> [Task instructions]
Report each row below that contains the word "line", quoting the text in which it appears.

> [Stored rows]
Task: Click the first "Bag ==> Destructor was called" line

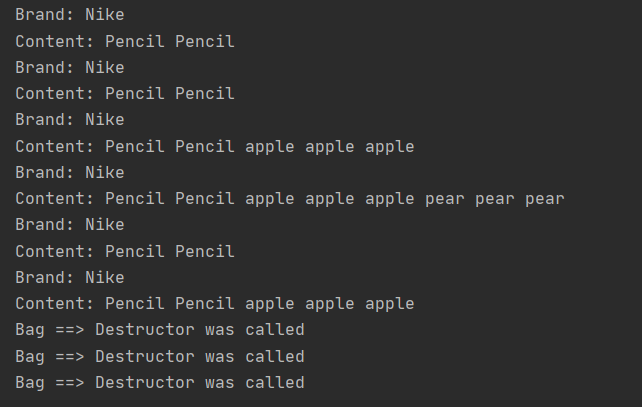Action: pos(160,330)
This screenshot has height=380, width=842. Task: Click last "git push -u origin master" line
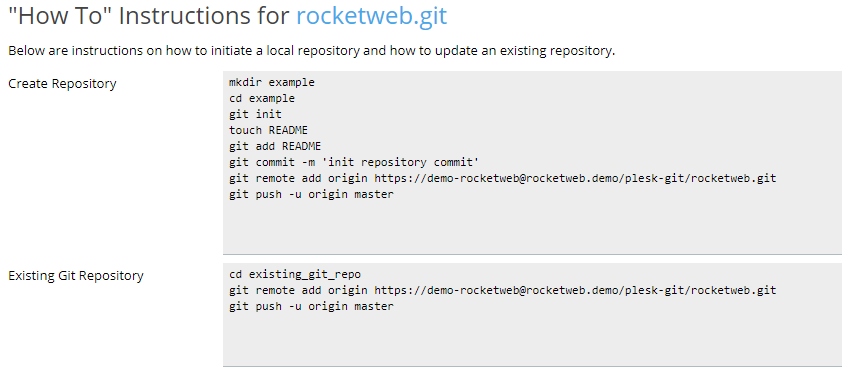click(311, 306)
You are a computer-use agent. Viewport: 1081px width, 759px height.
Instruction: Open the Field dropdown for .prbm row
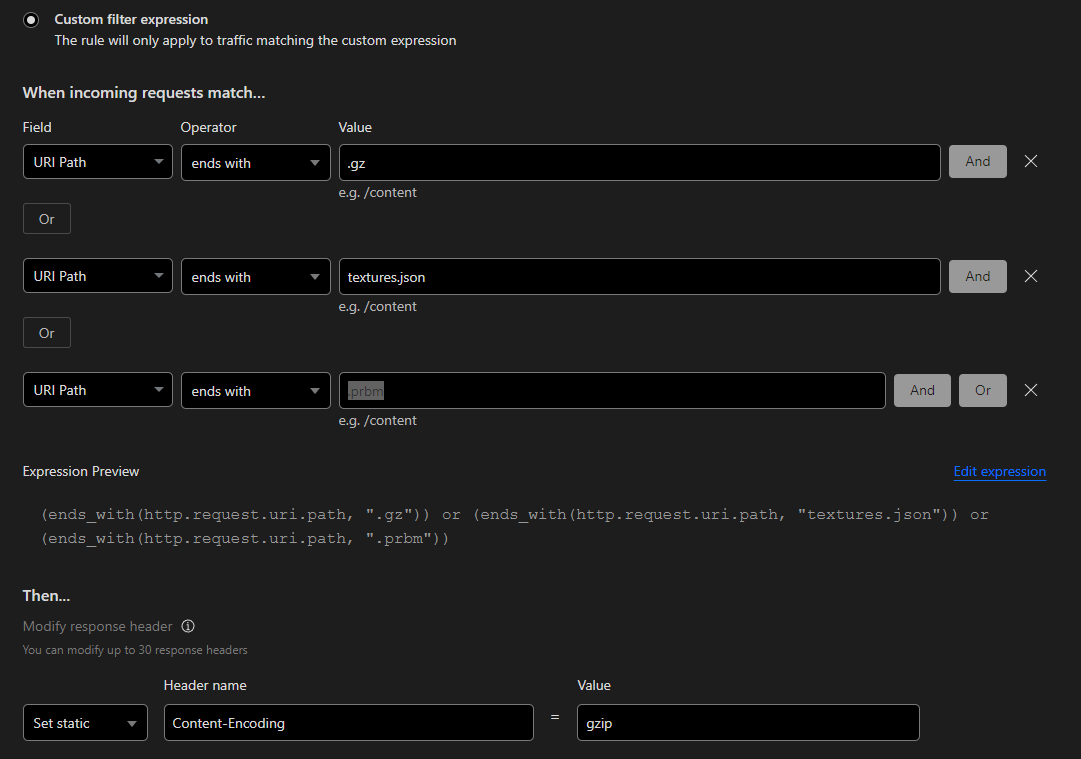click(x=98, y=390)
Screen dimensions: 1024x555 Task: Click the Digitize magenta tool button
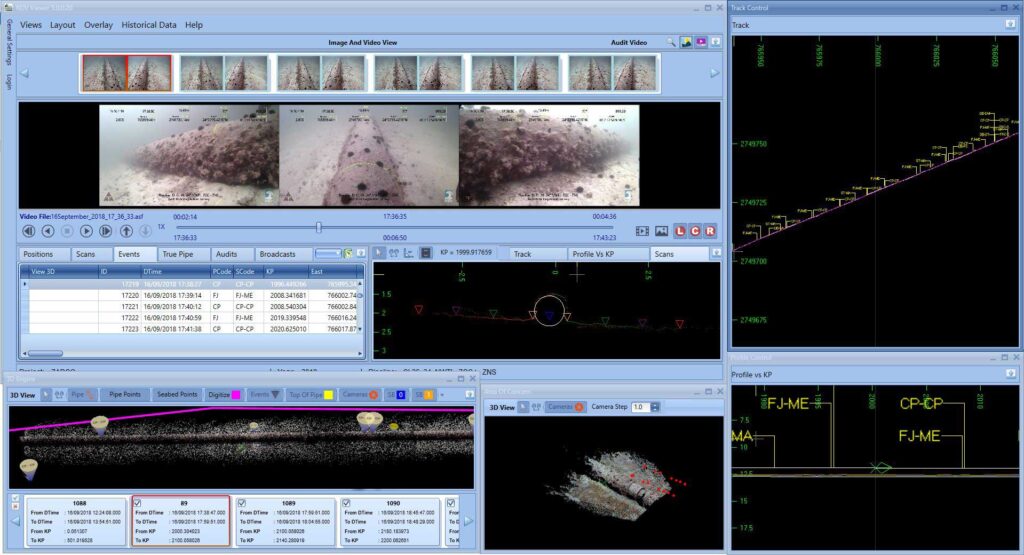pyautogui.click(x=223, y=395)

> [Complete response]
Task: Click the first "Bag ==> Destructor was called" line
This screenshot has height=380, width=842. Task: Click last "git push -u origin master" line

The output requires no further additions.